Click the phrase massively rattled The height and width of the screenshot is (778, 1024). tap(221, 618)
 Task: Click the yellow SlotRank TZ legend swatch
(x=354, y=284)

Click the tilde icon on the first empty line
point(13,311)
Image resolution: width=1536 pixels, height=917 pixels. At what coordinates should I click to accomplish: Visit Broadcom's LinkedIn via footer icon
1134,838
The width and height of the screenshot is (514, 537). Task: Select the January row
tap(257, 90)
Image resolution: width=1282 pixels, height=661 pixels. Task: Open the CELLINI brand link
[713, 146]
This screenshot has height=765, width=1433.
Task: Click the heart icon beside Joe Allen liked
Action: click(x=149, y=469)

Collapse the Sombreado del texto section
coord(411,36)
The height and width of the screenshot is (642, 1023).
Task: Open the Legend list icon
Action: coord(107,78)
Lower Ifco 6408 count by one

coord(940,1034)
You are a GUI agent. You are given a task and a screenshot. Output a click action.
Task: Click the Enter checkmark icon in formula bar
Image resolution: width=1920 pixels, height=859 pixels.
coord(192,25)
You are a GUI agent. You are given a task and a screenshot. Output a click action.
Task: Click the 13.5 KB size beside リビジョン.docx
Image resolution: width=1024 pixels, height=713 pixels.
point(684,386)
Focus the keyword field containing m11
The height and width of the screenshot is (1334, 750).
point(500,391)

┄┄┄┄┄┄

#### What you should do:
Return exactly the run of lines that opens with the one containing "Image resolution: width=1920" and closes with the last line of the records above.

#### Result of this exercise:
Image resolution: width=1920 pixels, height=859 pixels.
coord(192,25)
You are a GUI agent. You are given a task and a screenshot. Output a click action.
Task: Click the 13.5 KB size beside リビジョン.docx
Image resolution: width=1024 pixels, height=713 pixels.
point(684,386)
Focus the keyword field containing m11
The height and width of the screenshot is (1334, 750).
point(500,391)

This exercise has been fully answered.